Practical workflow tips

Start with informative $D_0$: Set the expected number of active coefficients based on domain knowledge or exploratory analysis. Being within an order of magnitude is sufficient.
Monitor divergences: If you see warnings, increase target_accept to 0.99 or higher. Persistent divergences may signal model misspecification or prior-data conflict.
Use named dimensions early: Passing coords and dims upfront makes diagnostics and posterior summaries self-documenting.
Validate with posterior predictive checks: After sampling, generate posterior predictive samples and compare to observed data to verify fit quality.
Compare with simpler models: Fit a non-regularized regression as a baseline. If the horseshoe model doesn’t improve LOO or posterior predictive accuracy, the added complexity may not be justified.

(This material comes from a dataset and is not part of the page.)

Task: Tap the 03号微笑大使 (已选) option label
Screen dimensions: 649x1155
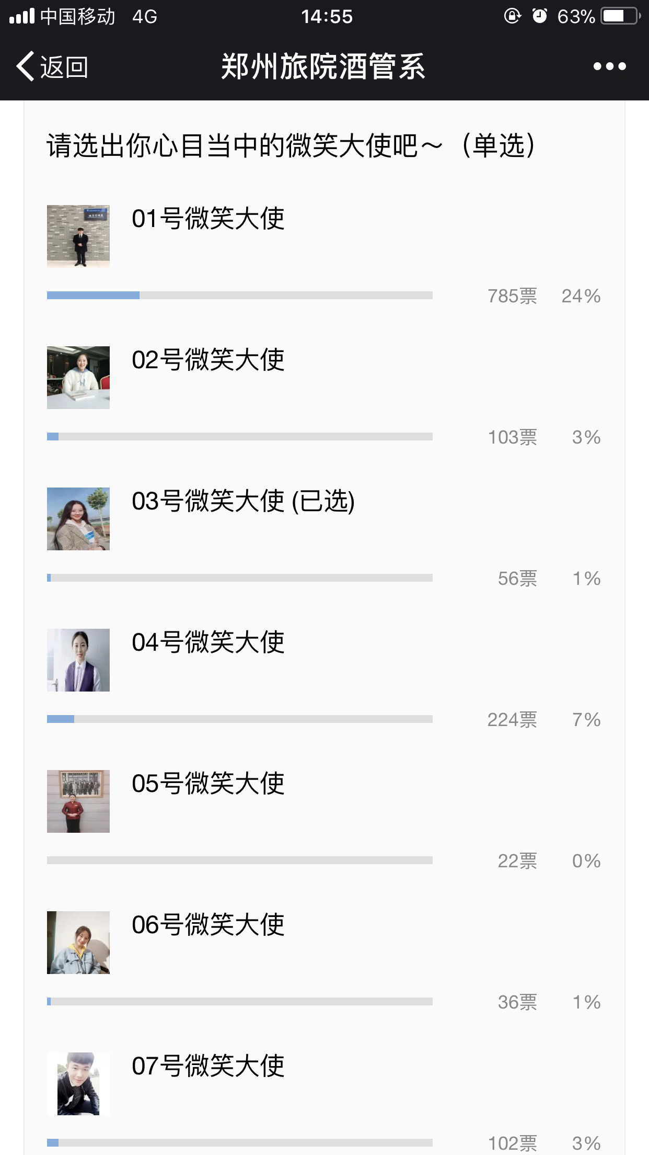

When to use the horseshoe prior

The horseshoe excels when:

You have many predictors and expect only a subset to be relevant
You want automatic selection without manual stepwise procedures
Interpretability matters: coefficients retain their original scale, unlike penalized methods that mix regularization into the loss function

It’s less effective when:

All predictors genuinely contribute (no sparsity)
Strong multicollinearity is present (shrinkage can be unstable)
Computation time is critical (horseshoe models are slower than ridge or LASSO)

Extensions and next steps

The hierarchical regularized horseshoe is one of many sparsity-inducing priors. Related approaches include:

Finnish horseshoe: alternative parameterization with tighter theoretical guarantees
Spike-and-slab: discrete mixture prior for binary inclusion indicators
Regularized R² prior: targets a specific proportion of explained variance

For deeper theory, see Piironen & Vehtari (2017) on the regularized horseshoe. For implementation patterns, the PyMC example gallery includes more variable selection case studies.

What we learned from the LSL-DR analysis

The horseshoe prior successfully identified a sparse set of active predictors from ten candidates:

Strong predictors (95% HDI excludes or barely touches zero):

Family involvement index (large negative effect)
Previous disability status (negative)
Non-English primary language (negative)

Moderate predictors (wide HDIs, plausible effects):

Early identification of hearing loss (positive trend)
Non-severe hearing loss (positive trend)

Shrunk to zero (effectively excluded):

Age at testing
Gender
Mother’s education
Number of siblings
Race

This automatic selection happened without stepwise procedures or manual feature engineering—the prior structure did the work. The model suggests that socioeconomic and disability-related factors dominate educational outcomes in this cohort, while demographic variables contribute little once those factors are accounted for.

Cautions: The counterintuitive negative coefficient for family involvement warrants scrutiny. This could reflect:

Reverse causation (families engage more when children struggle)
Measurement artifacts (how “involvement” is coded)
Confounding with unmeasured variables

These findings should motivate follow-up analyses with causal inference methods or sensitivity tests, not immediate policy recommendations.

Summary

The hierarchical regularized horseshoe prior automates variable selection by shrinking irrelevant coefficients toward zero while leaving important ones unpenalized. Key techniques—non-centered reparameterization, named dimensions, and careful tuning of target_accept—ensure efficient sampling and interpretable results. This workflow scales to high-dimensional regression problems where manual feature selection is impractical, making it a valuable tool in the Bayesian modeling toolkit.